Read more: http://www.fee.org/the_freeman/detail/alexis-de-tocqueville-how-people-gain-liberty-and-lose-it/#ixzz2IjaDJM4J

Tocqueville was the man who discovered American individualism—he described it somewhat negatively as “a mature and calm feeling which disposes each member of the community to sever himself from the mass of his fellow-creatures, and to draw apart with his family and friends.” Yet he talked approvingly about self-help, a hallmark of American individualism. For example: “The citizen of the United States is taught from infancy to rely upon his own exertions in order to resist the evils and the difficulties of life; he looks upon the social authority with an eye of mistrust and anxiety, and he claims its assistance only when he is unable to do without it.”

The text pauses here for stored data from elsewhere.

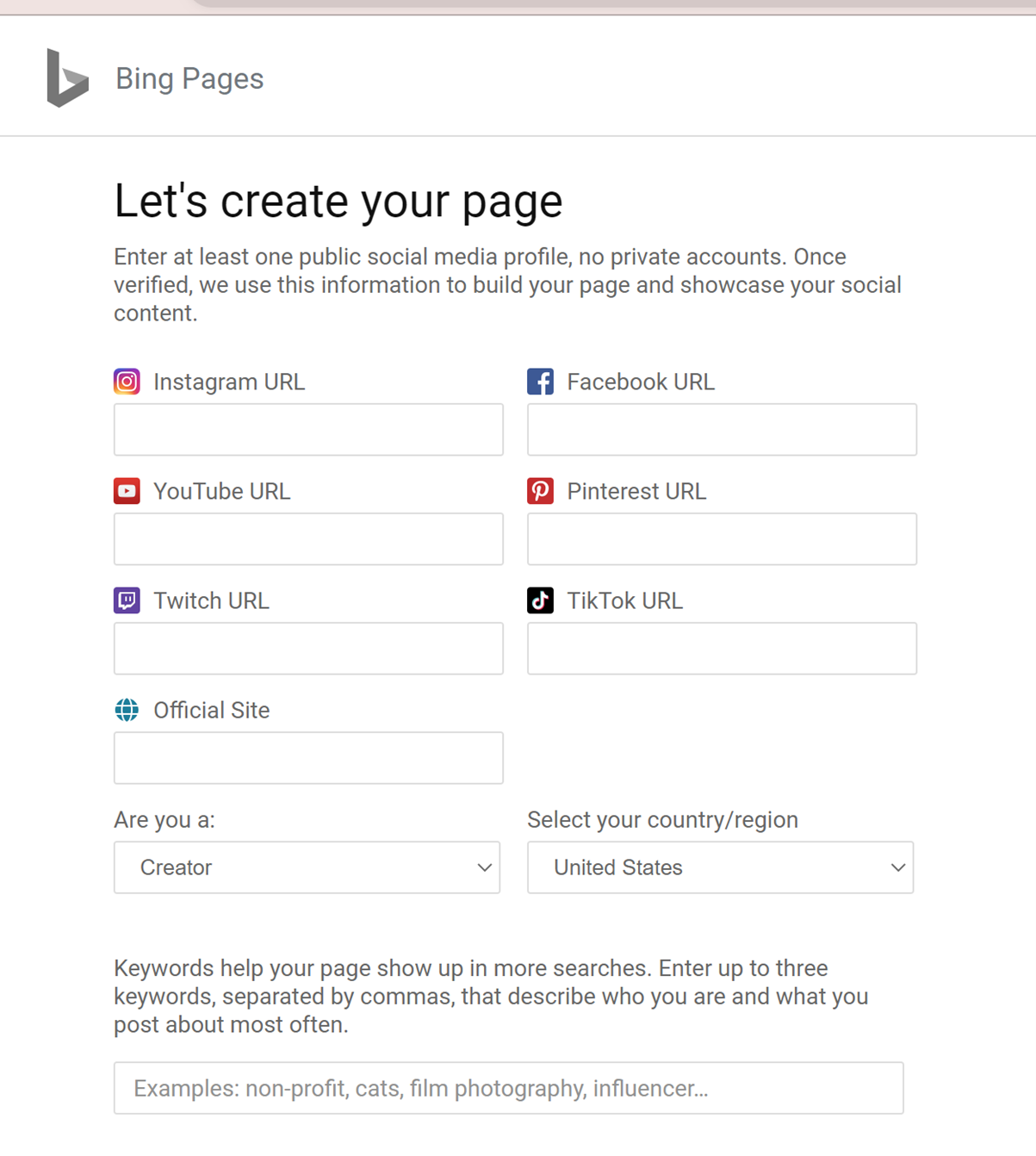This screenshot has width=1036, height=1156.
Task: Click the Instagram icon
Action: (x=127, y=382)
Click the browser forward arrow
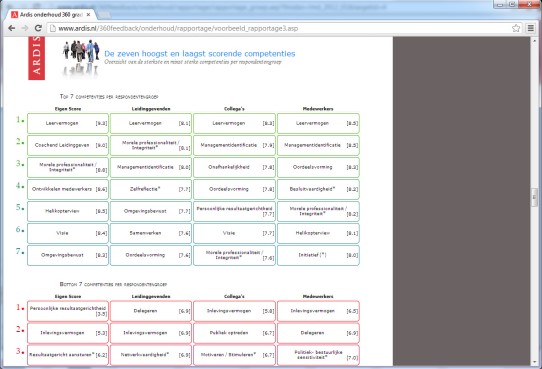This screenshot has width=542, height=369. click(x=25, y=28)
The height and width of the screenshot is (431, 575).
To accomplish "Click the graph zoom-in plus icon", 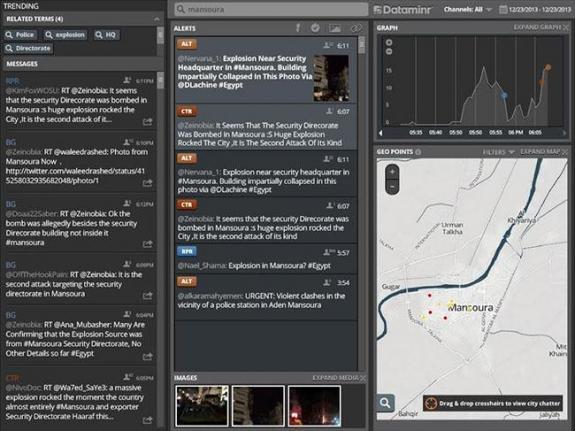I will point(389,43).
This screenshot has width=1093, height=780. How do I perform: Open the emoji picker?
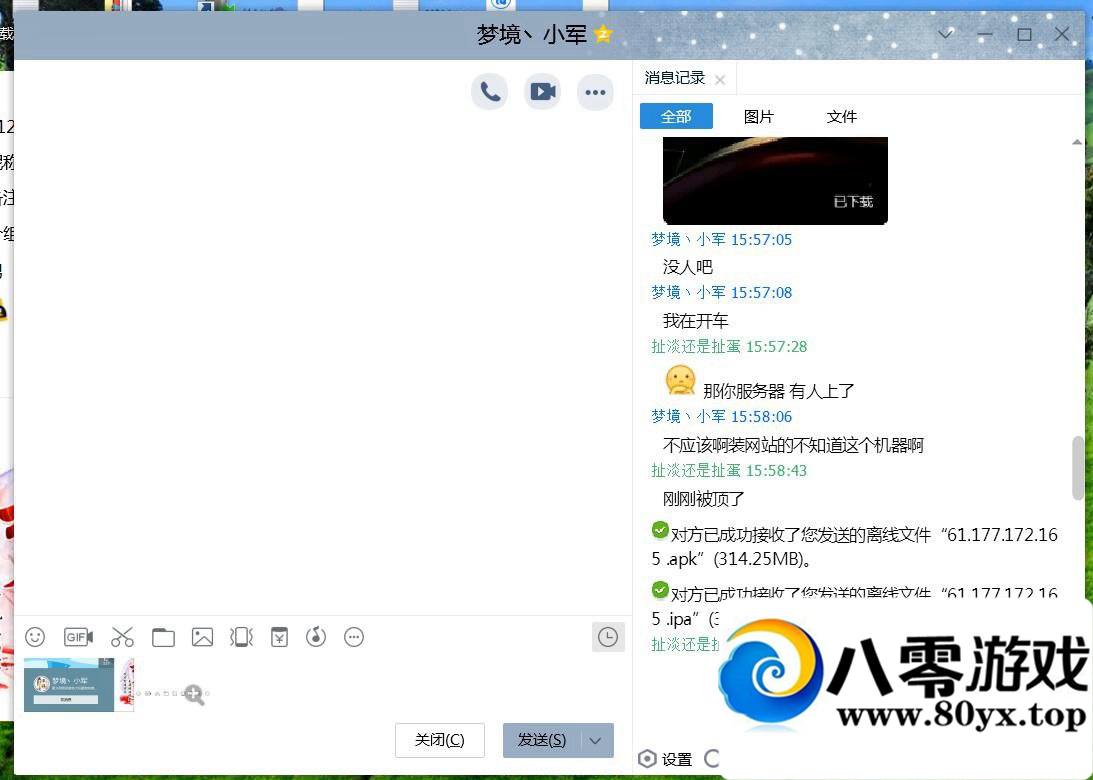(35, 637)
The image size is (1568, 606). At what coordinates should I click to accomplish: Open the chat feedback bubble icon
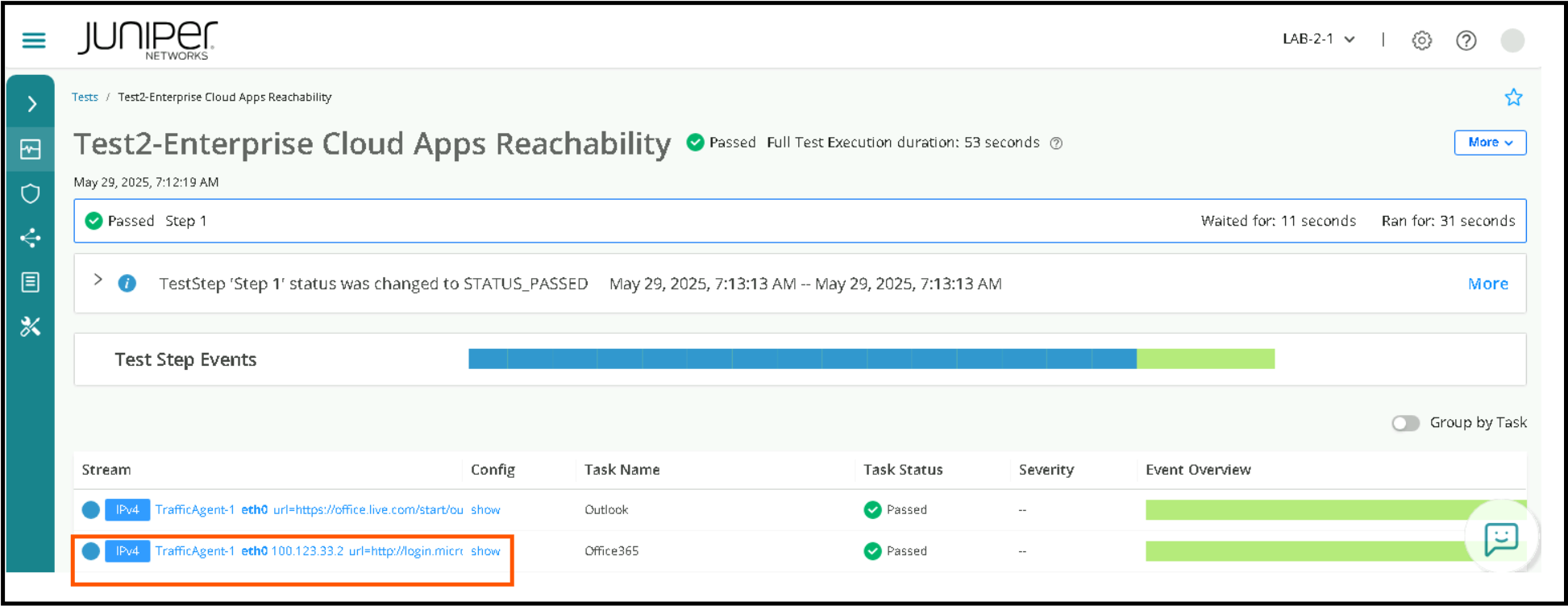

With phenomenal foresight, Tocqueville predicted that the welfare state would become a curse. For example: “Above this race of men stands an immense and tutelary power, which takes upon itself alone to secure their gratifications and to watch over their fate. That power is absolute, minute, regular, provident, and mild. It would be like the authority of a parent if, like that authority, its object was to prepare men for manhood; but it seeks, on the contrary, to keep them in perpetual childhood; it is well content that the people should rejoice, provided they think of nothing but rejoicing. For their happiness such a government willingly labors, but it chooses to be the sole agent and the only arbiter of that happiness; it provides for their security, foresees and supplies their necessities, facilitates their pleasures, manages their principal concerns, directs their industry, regulates the descent of property, and subdivides their inheritances; what remains, but to spare them all the care of thinking and all the trouble of living?”

Sorry to cut and paste, however I find these passages most notable. The last paragraph in particular. I have seen a redefining of Democracy that has allowed this, here in America.

2 posted on 01/22/2013 11:44:34 AM PST by Zeneta (Why are so many people searching for something that has already found us ?)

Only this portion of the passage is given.